#### WHAT TO WORK ON:
1. Decide whether each statement agrees with the post on video visualizations. Answer yes or no for each, and quote the words of the post that decide it.
(a) 422 South does a lot of cinematic data visualizations.
(b) Drucker discusses cinematic display in his piece.
(c) Theibault briefly mentions cinematic mapping.
2. According to the post on video visualizations, what do videos allow people in the humanities to demonstrate?
3. Rewrite the part of the post on video visualizations that begins at the words "I think this" and stops after "in his piece.", replacing "underrepresented" with "overlooked".

#### TEXT UNDER STUDY:
Video Visualizations

Hey all. I just wanted to post a quick link to a really cool data visualization group’s site. They are called 422 South and do a lot of cinematic data visualizations (similar to my post a few weeks ago about data visualizations). A repository of their data visualization work is available here: http://422.com/work/tag/data-visualisation.

Here is a montage of some of their data visualizations as well:

I think this cinematic quality of data visualizations is something that seems to be underrepresented in the readings for this week. Much of Tufte’s work deals with creating and displaying static visualizations (for example, within the text of a monograph).   Jessop mentions that data visualizations require a a “visual literacy” that is related to how we look at:

  • “Galleries of images.
  • Museums and collections of objects,
  • Film, Television, and other moving images
  • Dramatic re-creations
  • Maps and atlases
  • Pictures of data…
  • …Single Images” (Jessop 286)

But Jessop’s focus is certainly focused on how we look at data visualizations as still images. His article purposefully glosses over the part on “film, television, and other moving images.” Theibault briefly mentions “cinematic mapping,” and Drucker does not talk about video, animation, or cinematic display at all in his piece.

Since I have become introduced to digital humanities and data visualizations (so the past year or so), I’ve noticed an increasing number of video visualizations, particularly on humanities projects. Videos are easier to create these days and videos allow us in the humanities to demonstrate change over time in a way that two-dimensional visualizations do not. Sure static visualizations have been effective at finding ways to incorporate a temporal component, but video and animation gives us the opportunity to manipulate an image over a set period of time (scaled and correlated to an actual interval of time). Check out this recent post on the Infectious Texts Project here at Northeastern: (http://www.wired.com/wiredscience/2013/11/data-mining-viral-texts-1800s/)

#### INFORMATION SHOWN:
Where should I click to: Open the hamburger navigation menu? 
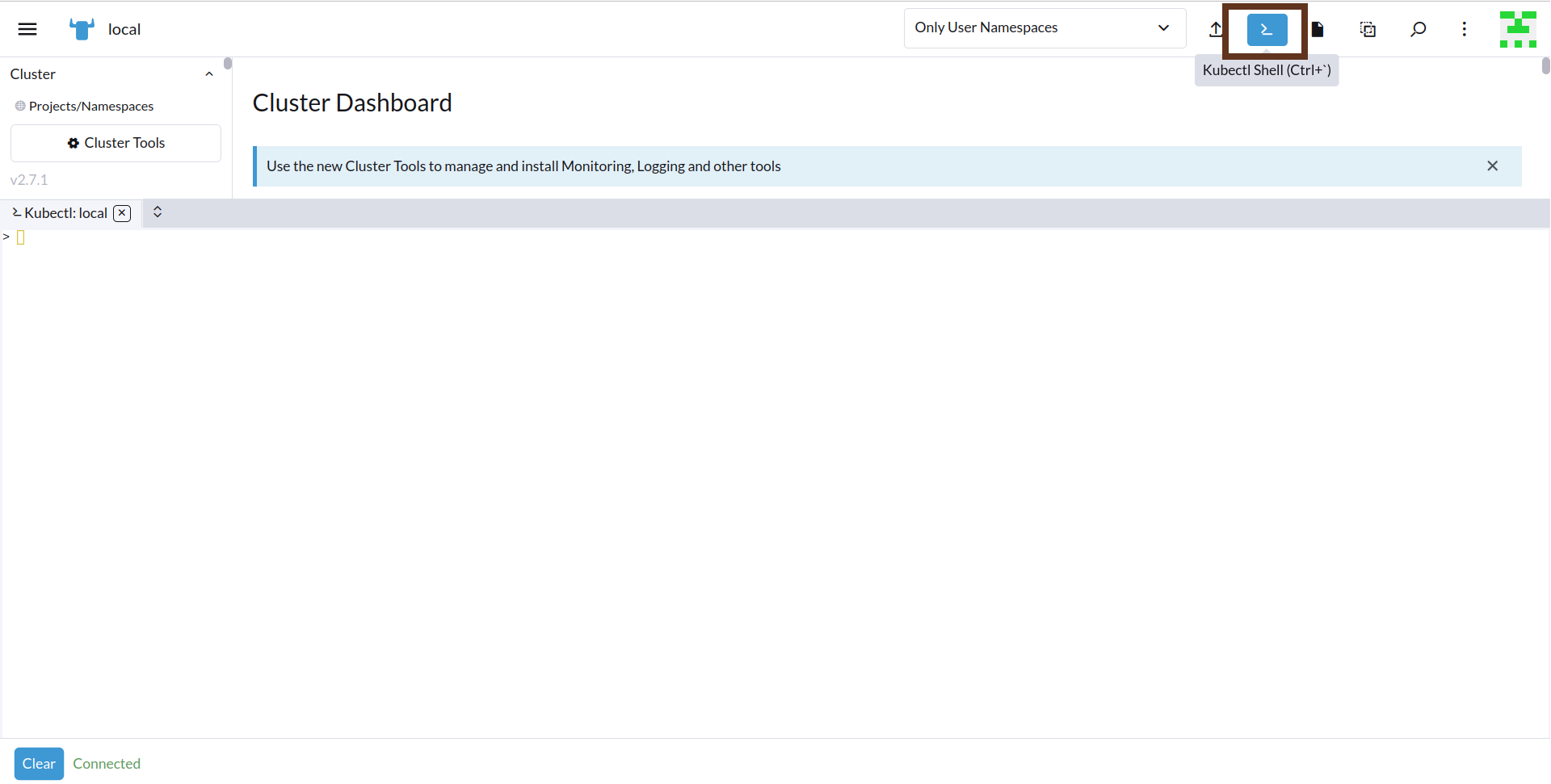(x=27, y=29)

#### SOLVED TASKS:
1.
(a) Yes: "They are called 422 South and do a lot of cinematic data visualizations"
(b) No: "Drucker does not talk about video, animation, or cinematic display at all in his piece."
(c) Yes: "Theibault briefly mentions “cinematic mapping,”"

2. Videos allow them to demonstrate change over time in a way that two-dimensional visualizations do not.

3.
I think this cinematic quality of data visualizations is something that seems to be overlooked in the readings for this week. Much of Tufte’s work deals with creating and displaying static visualizations (for example, within the text of a monograph).   Jessop mentions that data visualizations require a a “visual literacy” that is related to how we look at:

  • “Galleries of images.
  • Museums and collections of objects,
  • Film, Television, and other moving images
  • Dramatic re-creations
  • Maps and atlases
  • Pictures of data…
  • …Single Images” (Jessop 286)

But Jessop’s focus is certainly focused on how we look at data visualizations as still images. His article purposefully glosses over the part on “film, television, and other moving images.” Theibault briefly mentions “cinematic mapping,” and Drucker does not talk about video, animation, or cinematic display at all in his piece.